EXERCISE
Determine the number of lines in the data below that hold "glass"; give nothing but that number.

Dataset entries
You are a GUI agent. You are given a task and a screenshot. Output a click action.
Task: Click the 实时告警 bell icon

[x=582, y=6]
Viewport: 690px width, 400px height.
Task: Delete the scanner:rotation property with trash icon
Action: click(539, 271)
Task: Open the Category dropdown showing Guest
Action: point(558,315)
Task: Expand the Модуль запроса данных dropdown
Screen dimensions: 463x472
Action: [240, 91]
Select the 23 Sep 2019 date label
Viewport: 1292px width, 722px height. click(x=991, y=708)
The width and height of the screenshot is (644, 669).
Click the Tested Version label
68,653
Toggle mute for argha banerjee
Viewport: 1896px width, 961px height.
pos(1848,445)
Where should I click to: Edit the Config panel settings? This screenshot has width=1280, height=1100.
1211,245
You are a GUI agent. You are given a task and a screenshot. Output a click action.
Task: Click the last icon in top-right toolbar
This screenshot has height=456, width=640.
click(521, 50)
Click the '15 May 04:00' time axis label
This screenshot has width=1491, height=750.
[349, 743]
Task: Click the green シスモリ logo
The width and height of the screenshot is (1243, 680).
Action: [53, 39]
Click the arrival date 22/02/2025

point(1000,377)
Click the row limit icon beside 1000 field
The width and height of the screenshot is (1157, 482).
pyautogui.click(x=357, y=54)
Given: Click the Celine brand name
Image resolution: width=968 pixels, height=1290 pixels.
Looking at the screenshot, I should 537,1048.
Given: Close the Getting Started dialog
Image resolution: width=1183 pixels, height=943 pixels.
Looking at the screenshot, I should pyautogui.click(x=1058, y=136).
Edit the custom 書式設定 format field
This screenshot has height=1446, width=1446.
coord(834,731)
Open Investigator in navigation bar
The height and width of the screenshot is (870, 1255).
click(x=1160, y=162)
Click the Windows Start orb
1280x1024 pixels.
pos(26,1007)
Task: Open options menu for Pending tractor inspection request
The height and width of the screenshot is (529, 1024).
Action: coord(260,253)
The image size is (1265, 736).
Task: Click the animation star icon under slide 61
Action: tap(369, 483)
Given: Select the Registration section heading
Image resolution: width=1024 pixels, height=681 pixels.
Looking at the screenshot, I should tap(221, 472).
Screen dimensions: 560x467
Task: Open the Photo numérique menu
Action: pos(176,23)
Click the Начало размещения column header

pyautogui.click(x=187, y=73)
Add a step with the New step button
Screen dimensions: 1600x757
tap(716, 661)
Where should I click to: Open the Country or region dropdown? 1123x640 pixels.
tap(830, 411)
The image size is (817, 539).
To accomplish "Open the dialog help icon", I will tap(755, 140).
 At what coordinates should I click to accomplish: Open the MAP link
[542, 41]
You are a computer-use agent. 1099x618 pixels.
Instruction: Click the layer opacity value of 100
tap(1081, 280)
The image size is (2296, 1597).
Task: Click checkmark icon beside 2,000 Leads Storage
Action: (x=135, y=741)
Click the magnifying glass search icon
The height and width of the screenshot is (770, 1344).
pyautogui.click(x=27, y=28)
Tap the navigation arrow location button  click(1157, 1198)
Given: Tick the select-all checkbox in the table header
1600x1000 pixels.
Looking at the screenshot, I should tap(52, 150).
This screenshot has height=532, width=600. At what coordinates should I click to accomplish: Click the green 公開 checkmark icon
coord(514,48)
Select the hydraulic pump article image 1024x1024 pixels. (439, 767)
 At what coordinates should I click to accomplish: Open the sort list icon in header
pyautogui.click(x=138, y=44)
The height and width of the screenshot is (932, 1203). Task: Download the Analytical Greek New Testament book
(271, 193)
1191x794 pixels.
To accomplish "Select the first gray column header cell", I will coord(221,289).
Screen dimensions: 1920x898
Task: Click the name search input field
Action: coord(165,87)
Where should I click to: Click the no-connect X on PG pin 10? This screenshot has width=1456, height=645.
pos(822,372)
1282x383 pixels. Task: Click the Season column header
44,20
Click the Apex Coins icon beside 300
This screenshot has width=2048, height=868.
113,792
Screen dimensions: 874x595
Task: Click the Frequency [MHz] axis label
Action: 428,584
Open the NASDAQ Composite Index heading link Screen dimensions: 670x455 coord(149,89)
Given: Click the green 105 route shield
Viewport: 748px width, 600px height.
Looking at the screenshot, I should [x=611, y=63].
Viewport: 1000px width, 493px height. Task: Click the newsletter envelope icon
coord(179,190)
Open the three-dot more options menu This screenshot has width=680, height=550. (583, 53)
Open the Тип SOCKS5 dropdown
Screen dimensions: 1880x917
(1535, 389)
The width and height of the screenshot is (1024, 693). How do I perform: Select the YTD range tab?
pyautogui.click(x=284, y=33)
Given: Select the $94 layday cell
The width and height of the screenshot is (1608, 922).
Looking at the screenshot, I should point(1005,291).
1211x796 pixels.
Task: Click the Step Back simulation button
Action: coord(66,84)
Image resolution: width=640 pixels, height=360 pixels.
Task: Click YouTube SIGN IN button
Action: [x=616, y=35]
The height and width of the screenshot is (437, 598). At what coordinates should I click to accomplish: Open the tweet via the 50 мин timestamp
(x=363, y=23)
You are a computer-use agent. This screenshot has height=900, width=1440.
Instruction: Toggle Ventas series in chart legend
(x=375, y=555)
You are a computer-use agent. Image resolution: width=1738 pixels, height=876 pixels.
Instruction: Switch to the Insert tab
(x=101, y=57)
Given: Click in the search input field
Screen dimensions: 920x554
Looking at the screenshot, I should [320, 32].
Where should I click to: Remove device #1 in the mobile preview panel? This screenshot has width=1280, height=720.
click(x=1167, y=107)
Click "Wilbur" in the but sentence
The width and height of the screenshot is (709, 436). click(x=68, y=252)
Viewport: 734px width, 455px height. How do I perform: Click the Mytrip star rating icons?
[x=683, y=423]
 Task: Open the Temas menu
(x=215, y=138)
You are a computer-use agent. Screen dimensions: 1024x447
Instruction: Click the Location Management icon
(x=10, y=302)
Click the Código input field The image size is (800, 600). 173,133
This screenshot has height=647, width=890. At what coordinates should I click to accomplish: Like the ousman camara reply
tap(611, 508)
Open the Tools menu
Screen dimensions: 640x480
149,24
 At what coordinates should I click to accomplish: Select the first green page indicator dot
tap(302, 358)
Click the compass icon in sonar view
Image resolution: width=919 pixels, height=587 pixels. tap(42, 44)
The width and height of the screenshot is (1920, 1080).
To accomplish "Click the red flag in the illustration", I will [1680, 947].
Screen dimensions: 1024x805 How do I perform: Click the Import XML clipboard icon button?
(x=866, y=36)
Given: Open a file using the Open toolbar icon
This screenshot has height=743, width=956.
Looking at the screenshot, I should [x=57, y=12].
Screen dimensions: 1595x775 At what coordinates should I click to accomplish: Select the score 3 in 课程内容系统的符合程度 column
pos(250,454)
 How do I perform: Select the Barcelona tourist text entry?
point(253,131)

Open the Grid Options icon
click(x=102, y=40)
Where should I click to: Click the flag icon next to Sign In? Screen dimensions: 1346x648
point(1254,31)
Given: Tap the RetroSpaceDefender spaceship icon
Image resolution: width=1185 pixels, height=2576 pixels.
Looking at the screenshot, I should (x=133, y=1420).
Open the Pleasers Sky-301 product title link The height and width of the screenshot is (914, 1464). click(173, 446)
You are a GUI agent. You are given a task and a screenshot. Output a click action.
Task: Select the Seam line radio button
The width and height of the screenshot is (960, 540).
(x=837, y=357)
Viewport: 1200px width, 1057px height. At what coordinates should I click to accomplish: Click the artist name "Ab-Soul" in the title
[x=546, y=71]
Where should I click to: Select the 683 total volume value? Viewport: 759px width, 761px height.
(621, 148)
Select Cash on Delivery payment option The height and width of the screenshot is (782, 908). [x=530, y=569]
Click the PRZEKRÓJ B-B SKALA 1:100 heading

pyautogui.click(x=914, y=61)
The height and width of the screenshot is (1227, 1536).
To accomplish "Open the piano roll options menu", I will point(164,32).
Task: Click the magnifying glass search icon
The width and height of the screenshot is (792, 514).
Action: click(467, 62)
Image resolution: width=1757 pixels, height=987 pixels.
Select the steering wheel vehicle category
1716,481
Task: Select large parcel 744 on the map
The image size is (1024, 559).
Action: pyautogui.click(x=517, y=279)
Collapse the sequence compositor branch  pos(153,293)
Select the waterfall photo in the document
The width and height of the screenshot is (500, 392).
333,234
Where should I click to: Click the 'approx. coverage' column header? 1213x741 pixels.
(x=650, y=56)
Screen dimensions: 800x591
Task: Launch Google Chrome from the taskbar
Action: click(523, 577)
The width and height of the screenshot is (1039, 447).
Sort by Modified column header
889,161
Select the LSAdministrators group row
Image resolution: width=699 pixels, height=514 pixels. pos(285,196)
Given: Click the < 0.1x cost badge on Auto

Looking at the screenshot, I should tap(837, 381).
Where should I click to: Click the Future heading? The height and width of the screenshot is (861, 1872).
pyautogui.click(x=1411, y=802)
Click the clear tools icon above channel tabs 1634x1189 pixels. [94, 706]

RESPONSE
2